Noting that the statute was based on a federal model, 21 U.S.C. § 860 (1994), the Court of Appeals consulted case law from federal courts, which have faced this issue many times. 21 Kan.App.2d at 960, 910 P.2d 859. According to the Court of Appeals, "federal courts have consistently held that the phrase 'within 1,000 feet' of a school requires measurement in a straight line from the school property and not according to some pedestrian route. [Citations omitted.]" 21 Kan.App.2d at 960, 910 P.2d 859. The Court of Appeals concluded that the legislature's purpose in protecting children from drug use and drug dealing "are achieved by giving effect to the plain meaning of 'within 1,000 feet,' just as the federal courts have done." 21 Kan.App.2d at 961, 910 P.2d 859. Prosper offers no authority to support his contention that the distance should be measured by pedestrian routes from the school.

The Court of Appeals introduced Prosper's claim of insufficient evidence as follows:

"Prosper argues there was insufficient evidence to support the verdict because (1) there was no testimony that any property was 'school property'; (2) there was no evidence that he sold cocaine within 1,000 feet of a school, as measured by pedestrian route; and (3) there was no evidence he knew he was selling cocaine within 1,000 feet of a school." 21 Kan.App.2d at 961, 910 P.2d 859.

In light of conclusions it had reached in the previous issues, the Court of Appeals declined to "address Prosper's second and third claims of insufficiency of evidence." 21 Kan.App.2d at 963, 910 P.2d 859.

The first claim of insufficiency of evidence is predicated on a statutory requirement that "school property" within the meaning of K.S.A.1993 Supp. 65-4127a(d) is school-district owned.

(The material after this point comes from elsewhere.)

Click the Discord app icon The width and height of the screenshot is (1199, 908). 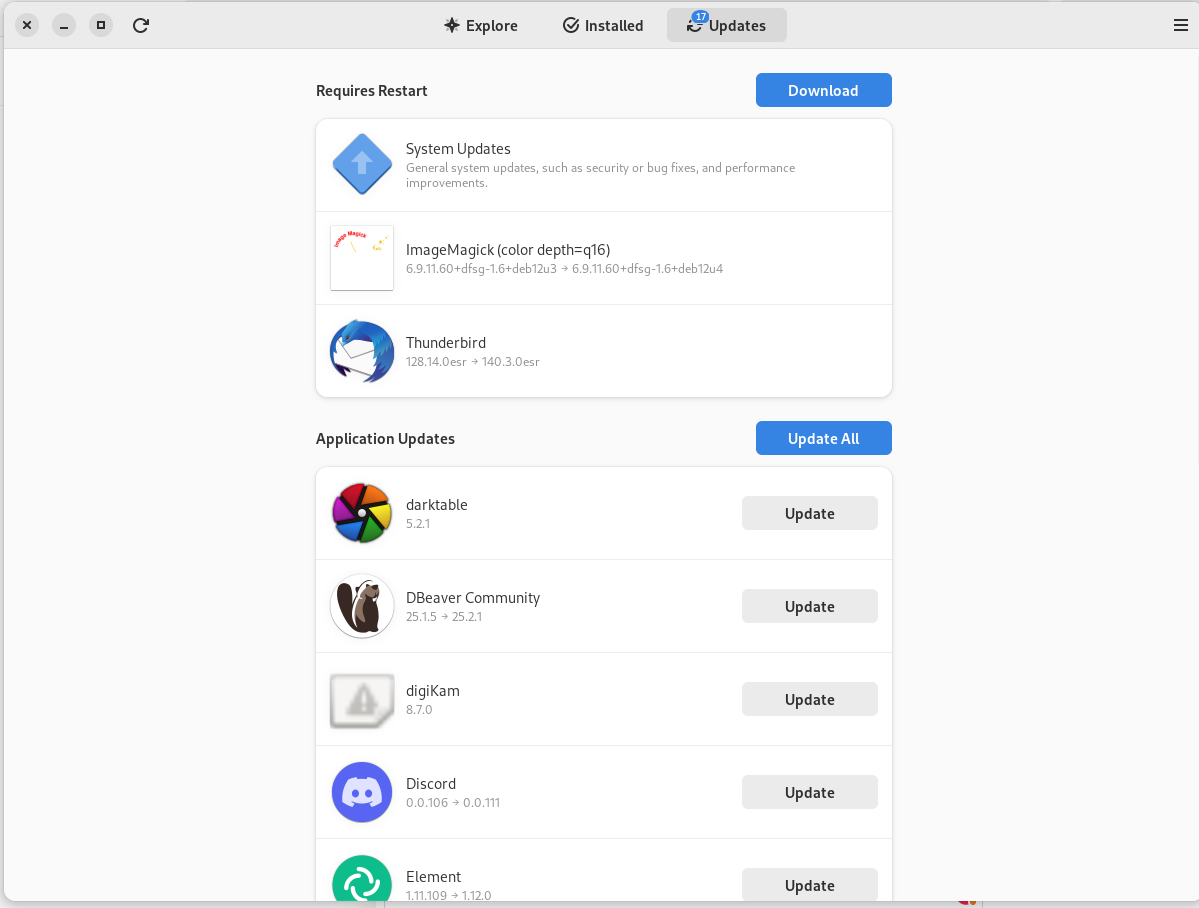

Here, "the school property in question was leased by Unified School District No. 253 for instruction of students primarily in the 9th through 12th grades." 21 Kan.App.2d at 962, 910 P.2d 859. The Court of Appeals rejected Prosper's argument:

"K.S.A.1993 Supp. 65-4127a(d) requires that the structure or property be used by a unified school district or accredited nonpublic school. The statute contains no ownership requirement. Had the legislature intended to adopt an ownership requirement, it could easily have done so. It is not the function of the court to rewrite a statute under the guise of interpretation. Pestock v. State Farm Auto. Ins. Co., 9 Kan.App.2d 188, 189, 674 P.2d 1062 (1984).

"Moreover, the legislature intended for the statute to protect children from the negative effects of drug use and drug dealing. Swafford, 20 Kan.App.2d at 567, 890 P.2d 368. Children are...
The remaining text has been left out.